Circular references are common in Scala. Reference tracking should be enabled with withRefTracking(true):

val fory = ForyScala.builder().withXlang(false)
.withRefTracking(true)
.build()

Note: If you don't enable reference tracking, StackOverflowError may occur for some Scala versions when serializing Scala Enumeration.

Thread Safety

Fory instance creation is not cheap. Instances should be shared between multiple serializations.

Single-Thread Usage

import org.apache.fory.Fory
import org.apache.fory.scala.ForyScala

object ForyHolder {
val fory: Fory = ForyScala.builder()
.withXlang(true)
.build()
}

Multi-Thread Usage

For multi-threaded applications, use ThreadSafeFory:

import org.apache.fory.ThreadSafeFory
import org.apache.fory.scala.ForyScala

object ForyHolder {
val fory: ThreadSafeFory = ForyScala.builder()
.withXlang(true)
.buildThreadSafeFory()
}

Configuration

All configuration options from Fory Java are available. See Java Configuration for the complete list.

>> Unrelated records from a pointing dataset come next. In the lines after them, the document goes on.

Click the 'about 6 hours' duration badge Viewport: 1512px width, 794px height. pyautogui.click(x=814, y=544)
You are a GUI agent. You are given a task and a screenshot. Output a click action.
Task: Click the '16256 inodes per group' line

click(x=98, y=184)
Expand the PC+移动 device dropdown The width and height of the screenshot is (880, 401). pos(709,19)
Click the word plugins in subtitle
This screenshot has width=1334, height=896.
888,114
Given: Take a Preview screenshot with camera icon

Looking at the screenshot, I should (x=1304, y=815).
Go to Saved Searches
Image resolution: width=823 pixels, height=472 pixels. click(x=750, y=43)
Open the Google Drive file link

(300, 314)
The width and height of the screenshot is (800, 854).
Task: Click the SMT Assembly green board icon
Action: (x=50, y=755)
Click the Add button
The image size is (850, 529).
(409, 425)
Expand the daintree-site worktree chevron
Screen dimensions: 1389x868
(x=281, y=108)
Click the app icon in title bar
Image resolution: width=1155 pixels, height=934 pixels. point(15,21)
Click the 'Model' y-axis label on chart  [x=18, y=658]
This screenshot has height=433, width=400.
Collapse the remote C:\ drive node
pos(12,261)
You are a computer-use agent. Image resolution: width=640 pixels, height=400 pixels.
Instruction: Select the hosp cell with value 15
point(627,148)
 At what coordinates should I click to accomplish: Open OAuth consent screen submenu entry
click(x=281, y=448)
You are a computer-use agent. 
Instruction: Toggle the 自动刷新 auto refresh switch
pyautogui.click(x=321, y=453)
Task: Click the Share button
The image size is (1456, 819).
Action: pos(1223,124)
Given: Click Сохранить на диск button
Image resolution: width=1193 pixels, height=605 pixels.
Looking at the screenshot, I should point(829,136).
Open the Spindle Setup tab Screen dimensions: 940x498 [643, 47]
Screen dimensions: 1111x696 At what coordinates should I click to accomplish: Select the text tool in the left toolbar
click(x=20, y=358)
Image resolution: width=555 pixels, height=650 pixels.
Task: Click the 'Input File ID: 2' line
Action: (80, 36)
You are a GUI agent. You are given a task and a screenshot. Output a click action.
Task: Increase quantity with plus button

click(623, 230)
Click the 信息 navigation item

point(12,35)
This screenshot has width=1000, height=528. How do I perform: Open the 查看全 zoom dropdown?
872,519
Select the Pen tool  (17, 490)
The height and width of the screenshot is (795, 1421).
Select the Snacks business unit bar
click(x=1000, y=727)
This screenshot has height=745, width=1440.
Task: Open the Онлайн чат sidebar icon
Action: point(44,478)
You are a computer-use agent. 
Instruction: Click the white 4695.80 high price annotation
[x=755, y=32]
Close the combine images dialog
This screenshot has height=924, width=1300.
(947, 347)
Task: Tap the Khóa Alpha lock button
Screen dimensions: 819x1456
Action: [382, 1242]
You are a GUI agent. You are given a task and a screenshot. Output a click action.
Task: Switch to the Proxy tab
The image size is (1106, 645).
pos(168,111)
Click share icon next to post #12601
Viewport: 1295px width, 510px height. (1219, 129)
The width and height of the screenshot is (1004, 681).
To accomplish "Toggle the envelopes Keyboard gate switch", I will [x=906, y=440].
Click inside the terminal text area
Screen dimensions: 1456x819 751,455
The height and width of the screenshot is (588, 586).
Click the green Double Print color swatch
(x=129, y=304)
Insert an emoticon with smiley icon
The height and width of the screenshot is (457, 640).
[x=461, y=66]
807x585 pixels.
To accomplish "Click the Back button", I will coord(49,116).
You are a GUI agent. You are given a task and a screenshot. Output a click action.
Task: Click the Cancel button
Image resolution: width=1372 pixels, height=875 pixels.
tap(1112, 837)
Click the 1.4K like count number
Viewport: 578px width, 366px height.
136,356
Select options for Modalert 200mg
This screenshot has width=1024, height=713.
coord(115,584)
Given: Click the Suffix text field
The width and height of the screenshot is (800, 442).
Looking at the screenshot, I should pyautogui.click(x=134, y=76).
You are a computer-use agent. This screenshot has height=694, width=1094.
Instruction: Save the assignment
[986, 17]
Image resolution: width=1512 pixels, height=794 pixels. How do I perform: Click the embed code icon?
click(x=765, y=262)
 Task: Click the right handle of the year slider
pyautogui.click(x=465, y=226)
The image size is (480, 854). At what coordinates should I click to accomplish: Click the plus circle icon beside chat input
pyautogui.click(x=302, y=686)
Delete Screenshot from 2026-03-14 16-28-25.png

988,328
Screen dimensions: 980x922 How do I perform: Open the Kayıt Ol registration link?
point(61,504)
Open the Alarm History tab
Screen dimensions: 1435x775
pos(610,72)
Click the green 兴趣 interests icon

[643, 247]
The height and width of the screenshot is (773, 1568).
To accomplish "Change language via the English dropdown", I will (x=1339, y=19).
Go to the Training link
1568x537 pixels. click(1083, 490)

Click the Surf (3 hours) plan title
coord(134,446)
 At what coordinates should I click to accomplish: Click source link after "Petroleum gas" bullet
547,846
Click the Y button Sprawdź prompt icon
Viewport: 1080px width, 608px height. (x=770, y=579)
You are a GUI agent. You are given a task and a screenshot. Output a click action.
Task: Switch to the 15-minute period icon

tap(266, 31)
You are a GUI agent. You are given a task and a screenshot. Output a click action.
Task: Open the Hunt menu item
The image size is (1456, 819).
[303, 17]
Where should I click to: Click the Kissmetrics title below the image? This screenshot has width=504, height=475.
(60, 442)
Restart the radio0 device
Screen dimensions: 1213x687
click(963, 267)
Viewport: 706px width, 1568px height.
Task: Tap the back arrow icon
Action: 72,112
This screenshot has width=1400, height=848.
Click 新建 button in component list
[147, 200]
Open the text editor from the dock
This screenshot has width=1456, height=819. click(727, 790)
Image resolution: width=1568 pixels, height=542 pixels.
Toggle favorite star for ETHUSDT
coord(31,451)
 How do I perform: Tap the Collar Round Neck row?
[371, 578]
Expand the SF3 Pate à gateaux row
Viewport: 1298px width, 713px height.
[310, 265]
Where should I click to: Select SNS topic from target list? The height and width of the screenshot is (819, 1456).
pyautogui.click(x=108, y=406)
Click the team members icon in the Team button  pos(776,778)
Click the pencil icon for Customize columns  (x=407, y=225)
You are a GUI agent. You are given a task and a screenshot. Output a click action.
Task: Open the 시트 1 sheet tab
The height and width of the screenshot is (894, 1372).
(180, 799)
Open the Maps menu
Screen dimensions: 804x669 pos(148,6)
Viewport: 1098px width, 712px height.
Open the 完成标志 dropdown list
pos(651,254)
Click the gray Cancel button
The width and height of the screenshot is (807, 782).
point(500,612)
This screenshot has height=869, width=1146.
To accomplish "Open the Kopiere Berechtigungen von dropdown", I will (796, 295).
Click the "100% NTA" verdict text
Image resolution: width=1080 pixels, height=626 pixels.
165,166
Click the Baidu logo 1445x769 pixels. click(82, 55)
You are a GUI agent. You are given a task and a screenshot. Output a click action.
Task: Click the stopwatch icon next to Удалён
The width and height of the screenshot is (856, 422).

Common options for Scala native-mode payloads:

import org.apache.fory.scala.ForyScala

val fory = ForyScala.builder().withXlang(false)
// Enable reference tracking for circular references
.withRefTracking(true)
// Enable schema evolution support for native-mode payloads
.withCompatible(true)
// Enable async compilation for better startup performance
.withAsyncCompilation(true)
.build()

Xlang Mode

For Scala xlang or schema IDL generated code, use the default xlang mode and register the generated schema module:

import org.apache.fory.scala.ForyScala
import example.ExampleForyModule

val fory = ForyScala.builder()
.withXlang(true)
.withRefTracking(true)
.withModule(ExampleForyModule)
.build()

In xlang mode, Scala collections use canonical list, set, and map payloads instead of Scala factory payloads. Generated optional fields use Option[T].

Security

Scala uses the Java runtime configuration surface. Keep class registration enabled for production and any untrusted payload source:

val fory = ForyScala.builder()
.requireClassRegistration(true)
.withMaxDepth(50)
.build()

Security-related configuration:

  • Keep requireClassRegistration(true) and register application classes or generated modules.
  • Use withMaxDepth(...) to reject unexpectedly deep object graphs.
  • Follow Java Configuration for allow-listing and unknown-class controls.